The history of loved holiday: Halloween


Madison Sondermeyer, Out and About

  Halloween is definitely one of the most celebrated holidays in America. However, a lot of people don’t know how Halloween became a holiday. Here are some fun facts about how Halloween came to be. Every year on October 31st people dressed up in costumes not out of fun, but out of fear. They dressed up as scary creatures to blend in with the spirits and to hide from ghosts. Jack-o-lanterns were originally carved from turnips and not pumpkins. The article (click here)  tells how these fun traditions came to be; “In a traditional Celtic story, a man named Jack tricked the Devil, so after Jack died the Devil made him roam the night with only a burning coal to light his way. Jack put the piece of coal in a carved-out turnip, a common vegetable there, and became known as Jack of the Lantern. Irish and Scottish people would carve their own versions of Jack’s lantern with scary faces and place them near windows or doors to frighten away Jack or other evil spirits. When immigrants brought the tradition to America, the native pumpkin was more available than turnips, and today’s jack-o-lanterns were born.”

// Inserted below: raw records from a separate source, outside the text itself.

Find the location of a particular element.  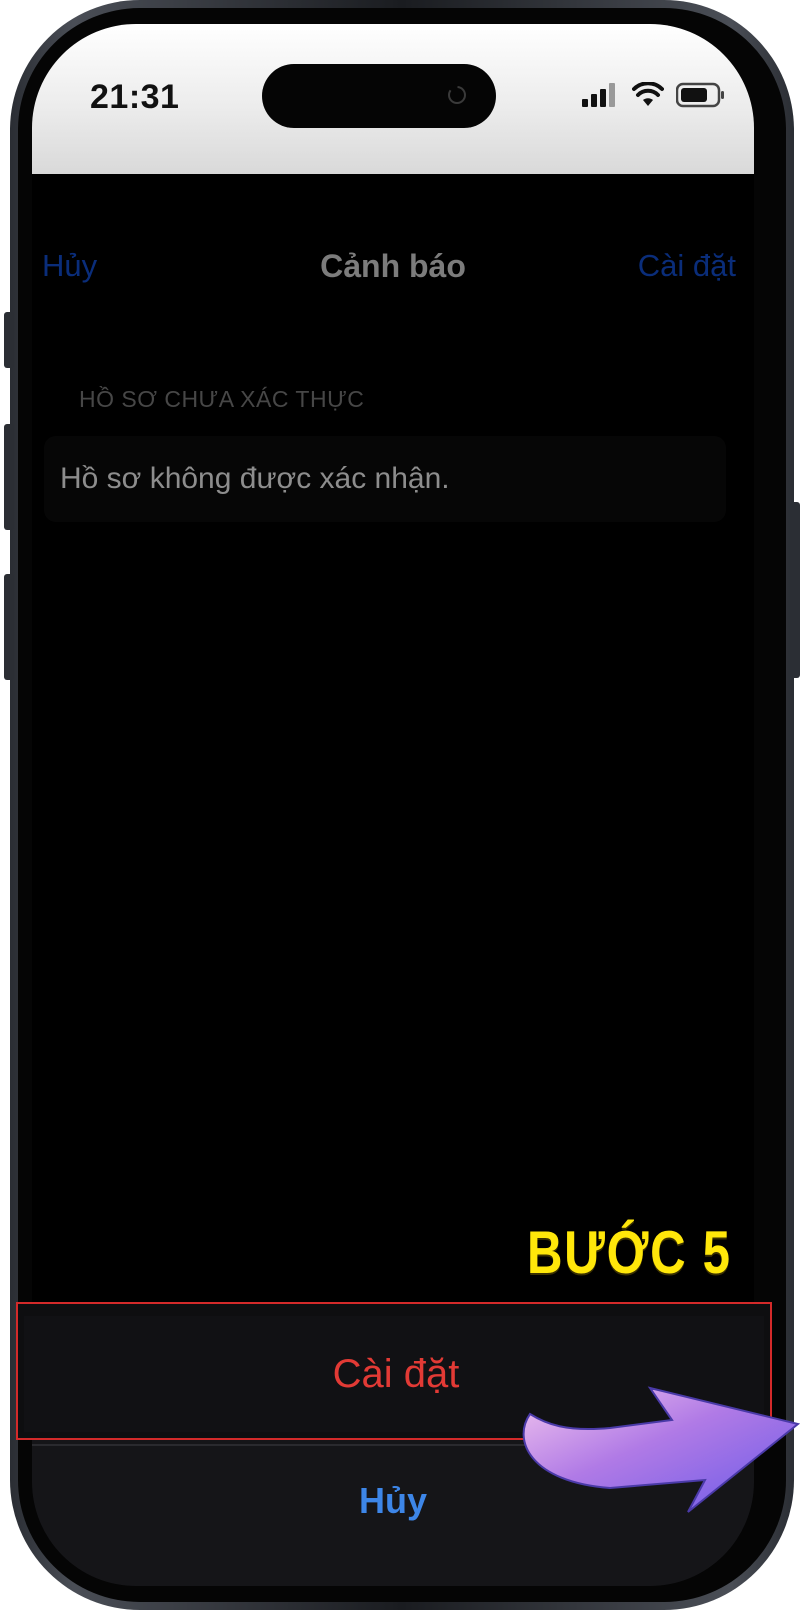

camera-icon is located at coordinates (457, 95).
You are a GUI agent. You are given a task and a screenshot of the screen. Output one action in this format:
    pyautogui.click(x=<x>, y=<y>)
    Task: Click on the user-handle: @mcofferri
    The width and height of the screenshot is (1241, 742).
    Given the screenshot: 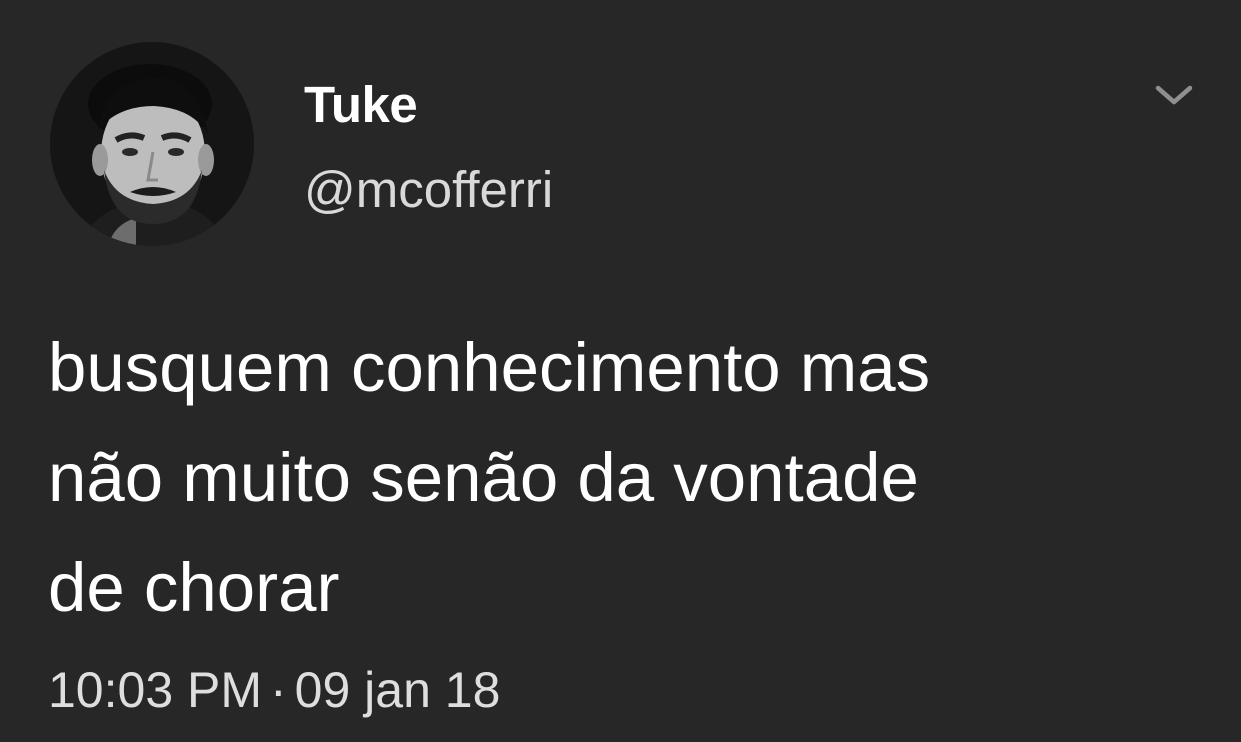 What is the action you would take?
    pyautogui.click(x=428, y=190)
    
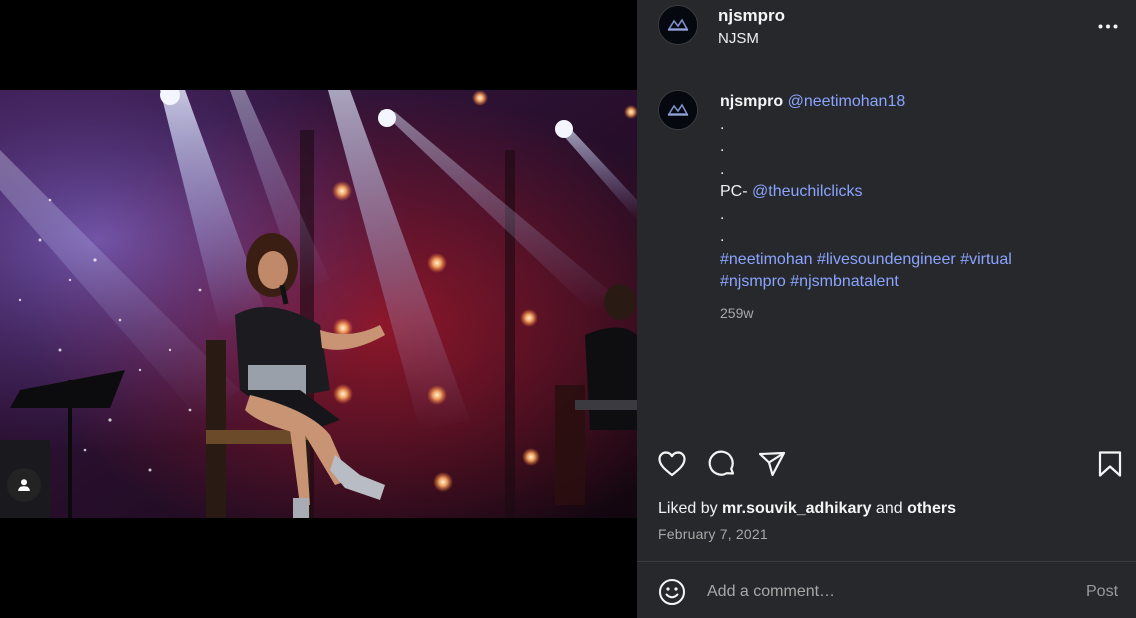 This screenshot has width=1136, height=618. I want to click on heart-icon, so click(672, 464).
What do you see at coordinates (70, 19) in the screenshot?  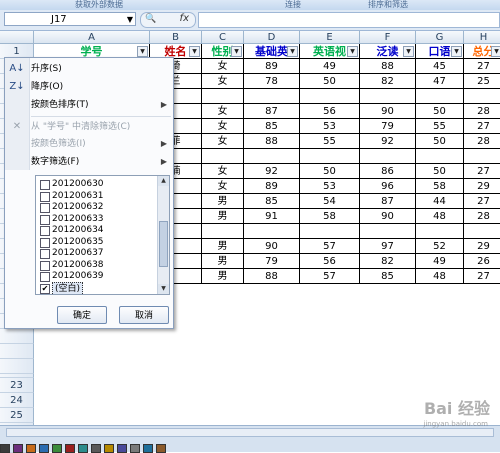 I see `name-box: J17 ▼` at bounding box center [70, 19].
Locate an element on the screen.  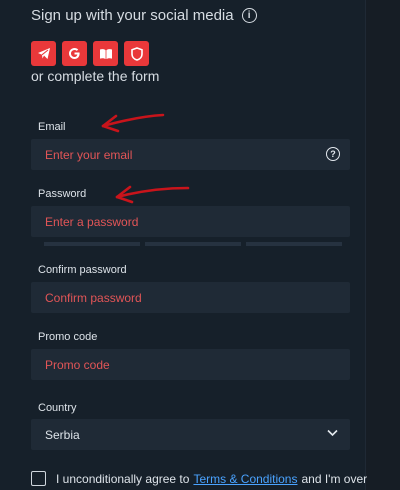
country-label: Country is located at coordinates (58, 408).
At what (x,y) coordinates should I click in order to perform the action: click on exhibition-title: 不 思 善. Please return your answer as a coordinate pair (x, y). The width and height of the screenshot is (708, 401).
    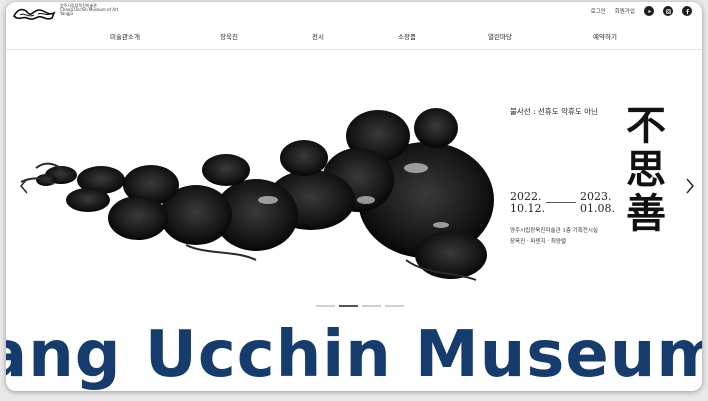
    Looking at the image, I should click on (646, 170).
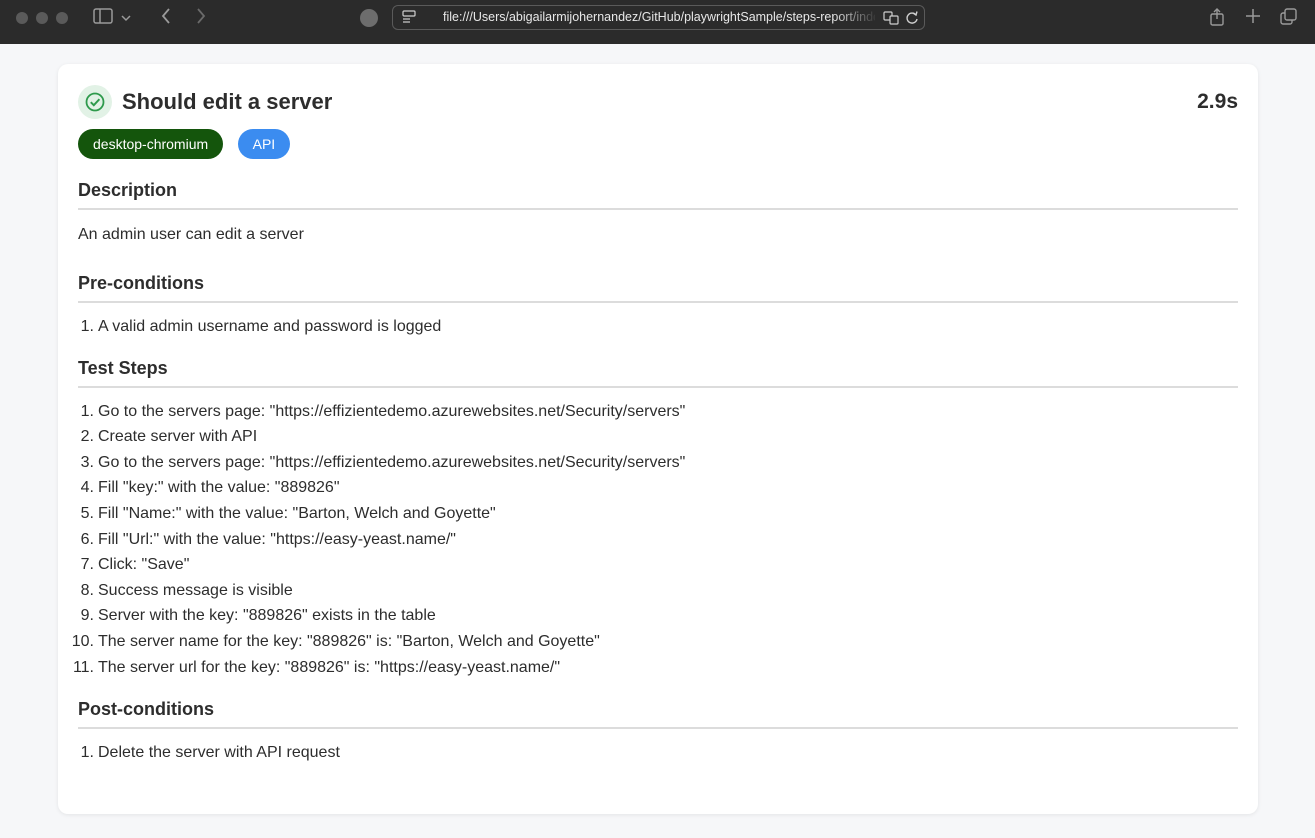 The width and height of the screenshot is (1315, 838). What do you see at coordinates (22, 18) in the screenshot?
I see `close-window-button` at bounding box center [22, 18].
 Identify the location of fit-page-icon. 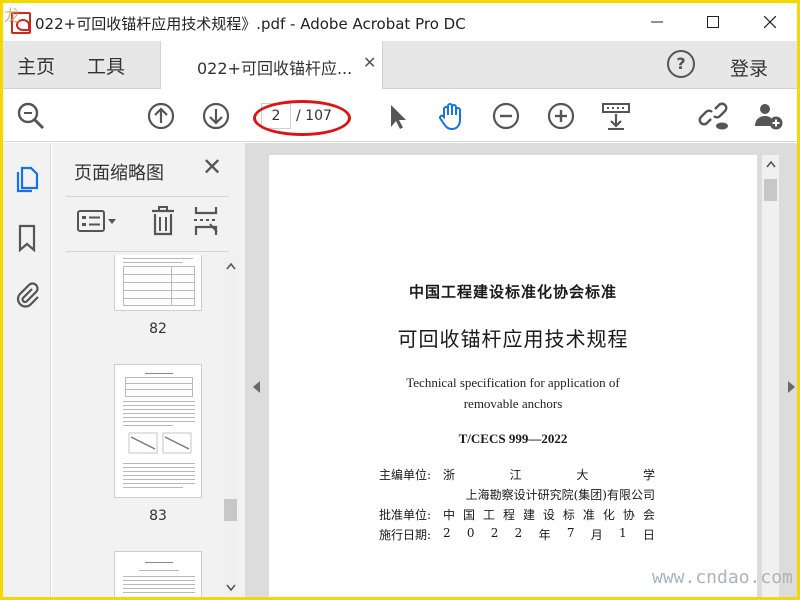
(616, 116).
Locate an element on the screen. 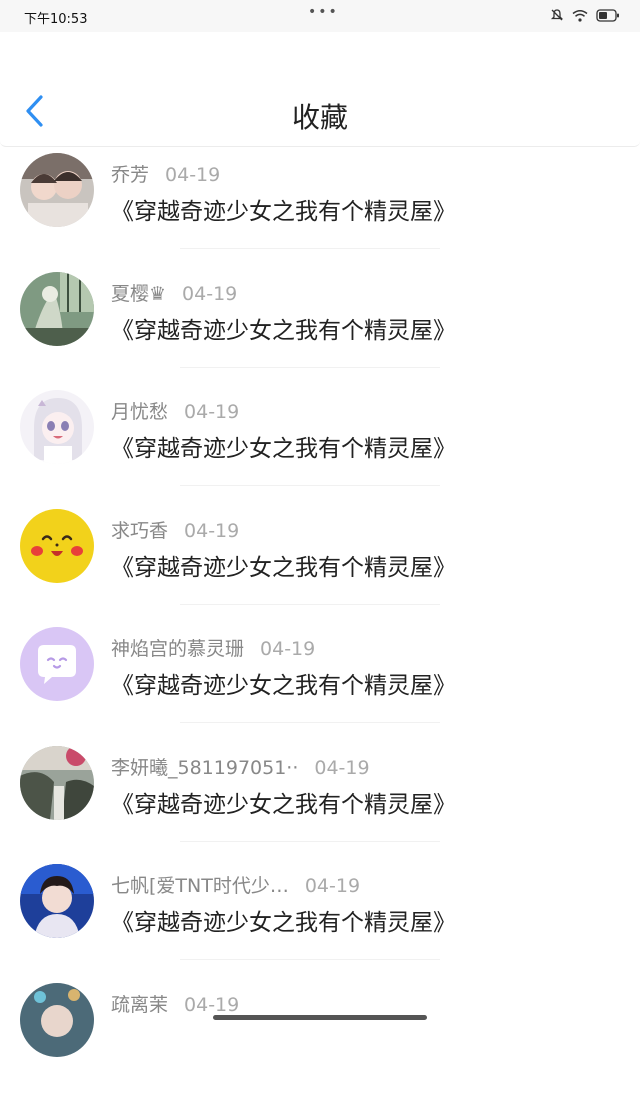 This screenshot has height=1094, width=640. status-icons is located at coordinates (585, 15).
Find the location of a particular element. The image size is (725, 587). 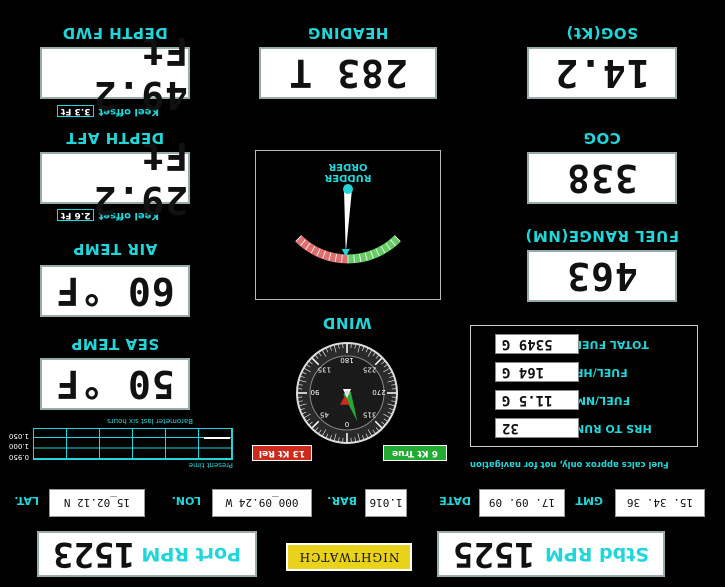

stbd-rpm-display: Stbd RPM 1525 is located at coordinates (551, 554).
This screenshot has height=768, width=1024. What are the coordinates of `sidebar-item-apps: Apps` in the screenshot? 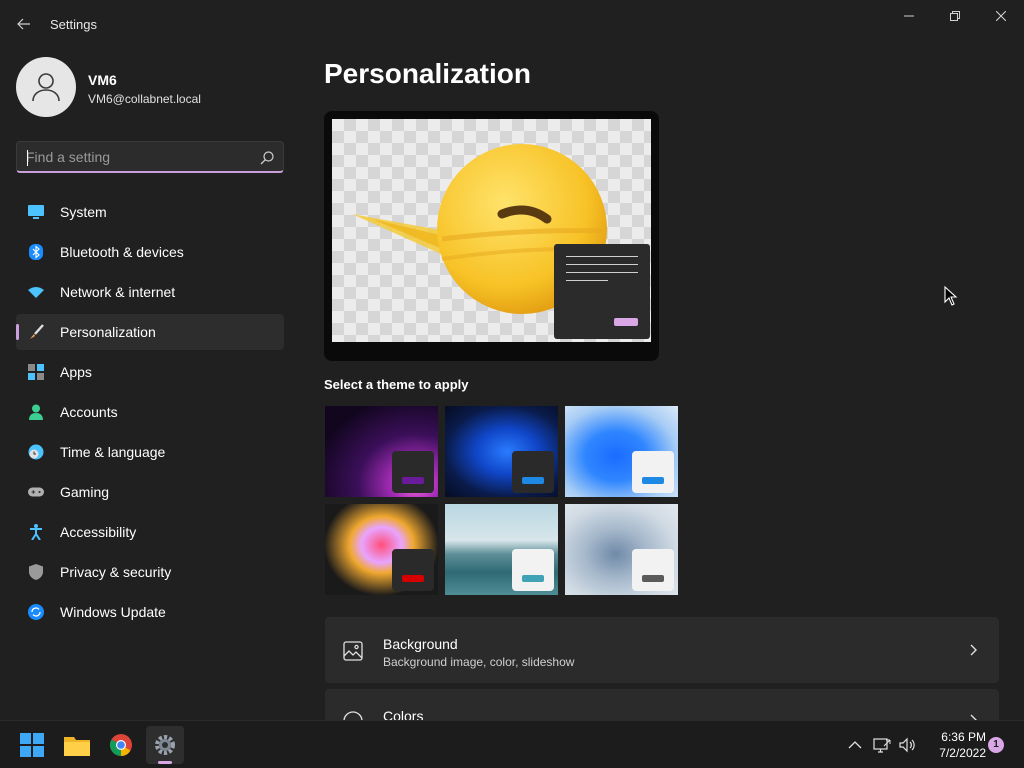 It's located at (150, 372).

  Another story from the same article goes on to tell the History of Halloween in a different way. On the evening of October 31st young Scottish girls hang wet sheets in the front of the fire place to watch as shapes form to tell a story of what their future holds and what their husbands look like. Young women would also peel an apple usually around midnight on Halloween night. They take one strip and throw it over their shoulder. The strip of apple they toss is possibly supposed to land and form a shape. That shape then is supposed to stand for the first letter of their future husband’s name.

 In colonial America, Halloween’s bobbing for apples was a fortune-telling game: the first person to get the apple without using his or her hands would be the first to marry. People also used to bake Halloween cakes with a ring and a thimble inside. Get the slice with the ring and you would be married within the year. The thimble? You’d be unlucky in love. 

  Do you do/ believe in any of these Halloween traditions? Halloween has a lot of myths and stories to share with your family’s on this Halloween night. Wonder if something will happen this Halloween as you share stories might not want to upset those old spirits! Happy Halloween!